**Material provided:**
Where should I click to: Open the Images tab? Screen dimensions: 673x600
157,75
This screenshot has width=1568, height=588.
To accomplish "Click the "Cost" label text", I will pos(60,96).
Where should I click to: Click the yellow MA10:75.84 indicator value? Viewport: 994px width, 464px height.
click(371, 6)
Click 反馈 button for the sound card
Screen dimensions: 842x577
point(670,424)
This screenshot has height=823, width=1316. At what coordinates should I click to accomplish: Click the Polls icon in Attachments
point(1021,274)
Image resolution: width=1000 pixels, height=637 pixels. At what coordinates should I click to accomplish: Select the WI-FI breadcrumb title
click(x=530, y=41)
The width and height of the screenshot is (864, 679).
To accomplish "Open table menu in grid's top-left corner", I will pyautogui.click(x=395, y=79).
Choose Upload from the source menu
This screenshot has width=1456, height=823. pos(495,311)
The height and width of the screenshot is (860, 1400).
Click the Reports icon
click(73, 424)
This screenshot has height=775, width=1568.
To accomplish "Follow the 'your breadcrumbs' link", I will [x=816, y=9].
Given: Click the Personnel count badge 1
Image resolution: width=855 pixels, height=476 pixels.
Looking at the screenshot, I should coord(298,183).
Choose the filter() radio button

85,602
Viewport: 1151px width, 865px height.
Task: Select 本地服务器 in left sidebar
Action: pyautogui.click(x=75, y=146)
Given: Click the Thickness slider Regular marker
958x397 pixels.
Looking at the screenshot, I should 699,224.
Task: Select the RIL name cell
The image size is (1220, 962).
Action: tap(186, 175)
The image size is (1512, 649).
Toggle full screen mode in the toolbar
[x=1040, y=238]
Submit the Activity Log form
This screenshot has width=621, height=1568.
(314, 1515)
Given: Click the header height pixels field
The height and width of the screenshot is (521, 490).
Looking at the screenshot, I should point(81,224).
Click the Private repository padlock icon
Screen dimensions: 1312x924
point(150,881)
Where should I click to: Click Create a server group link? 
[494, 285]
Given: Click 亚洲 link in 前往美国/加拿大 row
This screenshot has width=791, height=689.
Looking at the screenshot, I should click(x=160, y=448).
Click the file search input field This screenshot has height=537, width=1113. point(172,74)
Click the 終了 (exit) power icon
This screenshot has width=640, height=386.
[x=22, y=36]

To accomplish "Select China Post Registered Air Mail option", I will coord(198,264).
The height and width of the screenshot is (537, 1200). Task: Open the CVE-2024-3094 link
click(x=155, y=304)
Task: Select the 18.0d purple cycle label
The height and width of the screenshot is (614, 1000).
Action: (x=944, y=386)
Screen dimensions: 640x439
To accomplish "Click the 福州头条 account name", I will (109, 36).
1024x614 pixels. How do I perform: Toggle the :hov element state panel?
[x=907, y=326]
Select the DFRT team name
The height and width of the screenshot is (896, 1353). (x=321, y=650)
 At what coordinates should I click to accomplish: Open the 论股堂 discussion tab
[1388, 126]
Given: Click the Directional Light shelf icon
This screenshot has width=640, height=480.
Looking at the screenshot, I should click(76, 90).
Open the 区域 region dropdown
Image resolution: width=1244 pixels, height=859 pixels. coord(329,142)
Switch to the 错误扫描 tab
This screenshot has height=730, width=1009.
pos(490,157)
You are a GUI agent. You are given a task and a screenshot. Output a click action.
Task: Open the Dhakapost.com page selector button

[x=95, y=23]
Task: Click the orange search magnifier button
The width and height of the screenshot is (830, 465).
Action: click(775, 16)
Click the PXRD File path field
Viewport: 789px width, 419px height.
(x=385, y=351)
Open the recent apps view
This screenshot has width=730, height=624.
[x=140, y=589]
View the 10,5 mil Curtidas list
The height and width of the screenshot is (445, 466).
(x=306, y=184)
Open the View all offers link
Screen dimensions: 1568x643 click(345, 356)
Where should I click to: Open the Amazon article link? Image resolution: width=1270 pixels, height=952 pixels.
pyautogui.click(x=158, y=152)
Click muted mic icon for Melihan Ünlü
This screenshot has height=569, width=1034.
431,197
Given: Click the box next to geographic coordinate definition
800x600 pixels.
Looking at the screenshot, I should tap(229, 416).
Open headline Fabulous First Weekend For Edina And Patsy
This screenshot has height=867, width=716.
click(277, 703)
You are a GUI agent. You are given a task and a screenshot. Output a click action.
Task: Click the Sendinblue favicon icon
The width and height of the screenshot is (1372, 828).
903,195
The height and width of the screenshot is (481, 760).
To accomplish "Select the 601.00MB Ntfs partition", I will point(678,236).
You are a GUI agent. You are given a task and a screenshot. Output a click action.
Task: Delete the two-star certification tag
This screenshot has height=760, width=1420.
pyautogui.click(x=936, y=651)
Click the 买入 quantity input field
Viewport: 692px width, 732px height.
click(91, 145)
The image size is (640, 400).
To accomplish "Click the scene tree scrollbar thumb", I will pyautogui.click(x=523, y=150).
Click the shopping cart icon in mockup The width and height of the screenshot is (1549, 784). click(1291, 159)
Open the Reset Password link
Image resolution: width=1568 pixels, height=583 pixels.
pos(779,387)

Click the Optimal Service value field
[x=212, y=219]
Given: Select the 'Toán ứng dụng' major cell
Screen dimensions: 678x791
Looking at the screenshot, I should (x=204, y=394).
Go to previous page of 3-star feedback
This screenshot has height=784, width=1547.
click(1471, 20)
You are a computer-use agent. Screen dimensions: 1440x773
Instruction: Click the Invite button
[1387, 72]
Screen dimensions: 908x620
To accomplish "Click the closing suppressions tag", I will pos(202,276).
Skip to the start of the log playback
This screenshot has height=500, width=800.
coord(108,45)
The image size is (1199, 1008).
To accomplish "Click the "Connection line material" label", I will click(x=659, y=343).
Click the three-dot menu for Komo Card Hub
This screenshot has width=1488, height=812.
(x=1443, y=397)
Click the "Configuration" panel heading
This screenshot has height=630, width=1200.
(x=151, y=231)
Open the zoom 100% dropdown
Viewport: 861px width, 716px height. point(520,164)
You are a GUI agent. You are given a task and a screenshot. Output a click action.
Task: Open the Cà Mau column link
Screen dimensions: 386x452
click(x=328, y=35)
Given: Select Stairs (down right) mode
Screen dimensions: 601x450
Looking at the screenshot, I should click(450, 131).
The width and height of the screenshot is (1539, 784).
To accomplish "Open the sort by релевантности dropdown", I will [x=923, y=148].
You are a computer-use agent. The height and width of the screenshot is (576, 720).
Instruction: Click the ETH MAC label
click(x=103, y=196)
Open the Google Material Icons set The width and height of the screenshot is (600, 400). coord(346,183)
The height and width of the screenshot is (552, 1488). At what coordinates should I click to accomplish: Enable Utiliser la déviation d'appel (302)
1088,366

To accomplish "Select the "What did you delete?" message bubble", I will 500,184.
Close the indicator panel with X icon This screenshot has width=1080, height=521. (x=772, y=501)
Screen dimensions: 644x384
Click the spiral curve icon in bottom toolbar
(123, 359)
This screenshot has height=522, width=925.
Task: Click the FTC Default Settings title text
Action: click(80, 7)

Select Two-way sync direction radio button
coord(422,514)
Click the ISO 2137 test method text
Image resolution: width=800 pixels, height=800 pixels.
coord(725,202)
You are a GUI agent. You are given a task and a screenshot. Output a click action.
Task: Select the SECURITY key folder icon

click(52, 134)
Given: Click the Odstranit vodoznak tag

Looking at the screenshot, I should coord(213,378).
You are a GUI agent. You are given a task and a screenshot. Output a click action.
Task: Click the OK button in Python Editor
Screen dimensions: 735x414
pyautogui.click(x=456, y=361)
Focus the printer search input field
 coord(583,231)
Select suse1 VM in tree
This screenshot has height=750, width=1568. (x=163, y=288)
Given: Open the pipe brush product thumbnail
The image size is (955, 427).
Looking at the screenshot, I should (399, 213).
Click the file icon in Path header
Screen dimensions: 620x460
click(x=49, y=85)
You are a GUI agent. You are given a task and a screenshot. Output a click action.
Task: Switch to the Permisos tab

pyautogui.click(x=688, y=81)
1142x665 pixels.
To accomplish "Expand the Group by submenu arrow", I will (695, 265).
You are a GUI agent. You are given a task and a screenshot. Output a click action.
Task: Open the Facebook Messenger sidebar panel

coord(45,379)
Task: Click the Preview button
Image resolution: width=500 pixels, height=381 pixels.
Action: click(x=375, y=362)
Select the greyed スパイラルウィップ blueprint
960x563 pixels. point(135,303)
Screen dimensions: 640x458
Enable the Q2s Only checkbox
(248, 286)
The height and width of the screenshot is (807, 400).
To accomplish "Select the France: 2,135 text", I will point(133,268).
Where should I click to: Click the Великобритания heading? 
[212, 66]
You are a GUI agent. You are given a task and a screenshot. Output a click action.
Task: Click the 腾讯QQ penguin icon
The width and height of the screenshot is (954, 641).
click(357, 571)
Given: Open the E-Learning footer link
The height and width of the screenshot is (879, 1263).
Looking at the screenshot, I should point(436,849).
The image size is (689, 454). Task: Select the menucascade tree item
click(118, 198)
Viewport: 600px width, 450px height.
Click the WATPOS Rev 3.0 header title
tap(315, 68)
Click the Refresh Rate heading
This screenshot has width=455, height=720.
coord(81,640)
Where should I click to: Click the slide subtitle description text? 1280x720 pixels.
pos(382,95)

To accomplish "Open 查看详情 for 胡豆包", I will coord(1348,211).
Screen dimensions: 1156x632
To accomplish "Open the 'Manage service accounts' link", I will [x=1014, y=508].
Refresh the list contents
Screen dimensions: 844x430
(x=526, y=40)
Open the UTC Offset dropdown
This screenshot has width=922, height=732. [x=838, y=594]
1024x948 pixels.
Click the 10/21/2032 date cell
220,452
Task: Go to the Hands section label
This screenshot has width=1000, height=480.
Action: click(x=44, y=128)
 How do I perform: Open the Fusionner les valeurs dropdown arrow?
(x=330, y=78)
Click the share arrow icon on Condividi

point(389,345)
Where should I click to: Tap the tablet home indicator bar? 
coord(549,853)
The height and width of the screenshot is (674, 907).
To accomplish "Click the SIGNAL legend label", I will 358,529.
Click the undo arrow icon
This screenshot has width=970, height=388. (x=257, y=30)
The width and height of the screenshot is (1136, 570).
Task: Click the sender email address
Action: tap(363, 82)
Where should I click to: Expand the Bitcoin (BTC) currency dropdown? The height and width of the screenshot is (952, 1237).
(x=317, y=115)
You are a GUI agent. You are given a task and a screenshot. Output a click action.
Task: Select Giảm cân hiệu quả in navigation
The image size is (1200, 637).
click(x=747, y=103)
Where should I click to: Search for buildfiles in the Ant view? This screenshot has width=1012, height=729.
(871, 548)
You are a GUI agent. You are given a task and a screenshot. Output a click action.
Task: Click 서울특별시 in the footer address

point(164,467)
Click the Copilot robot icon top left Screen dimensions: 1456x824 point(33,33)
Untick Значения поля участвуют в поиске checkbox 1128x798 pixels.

**Assignment:** Whenever the word "computer" shows up in a line above, copy that line.

**Solution to this problem:**
You are a computer-use agent. Screen dimensions: 1440x773
You are a computer-use agent. The height and width of the screenshot is (576, 720).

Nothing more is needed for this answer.